Data for processing
──────────

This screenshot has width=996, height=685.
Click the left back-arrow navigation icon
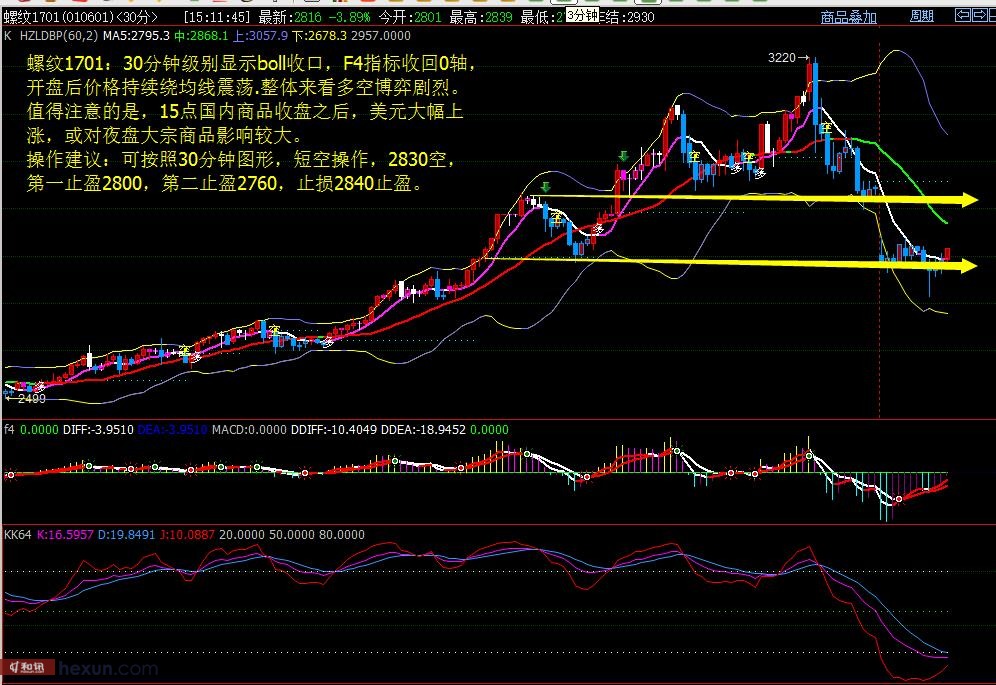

──────────

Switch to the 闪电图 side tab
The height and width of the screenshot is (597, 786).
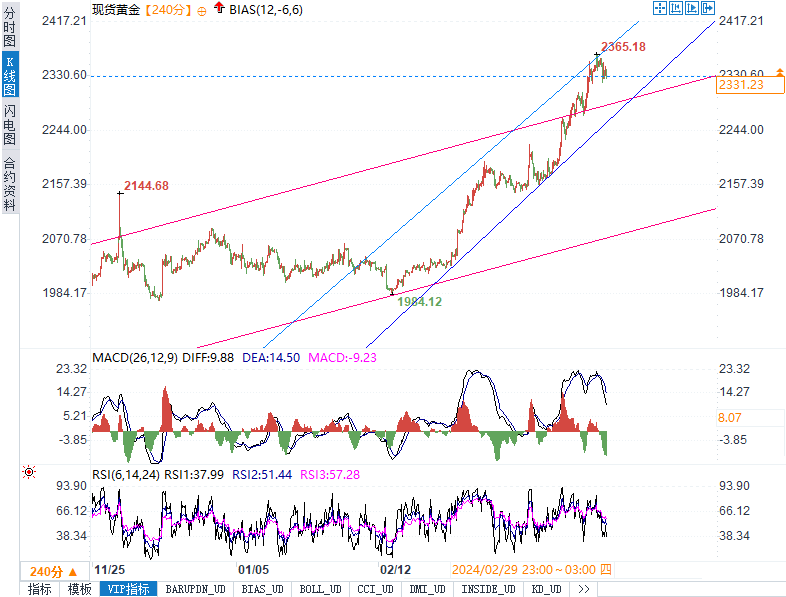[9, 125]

──────────

Assignment
In the listing above, find the line with "This screenshot has width=996, height=685." and the line with "Click the left back-arrow navigation icon"; set down exactly those two lines and every line between them, nothing more.

Exercise answer
This screenshot has width=996, height=685.
Click the left back-arrow navigation icon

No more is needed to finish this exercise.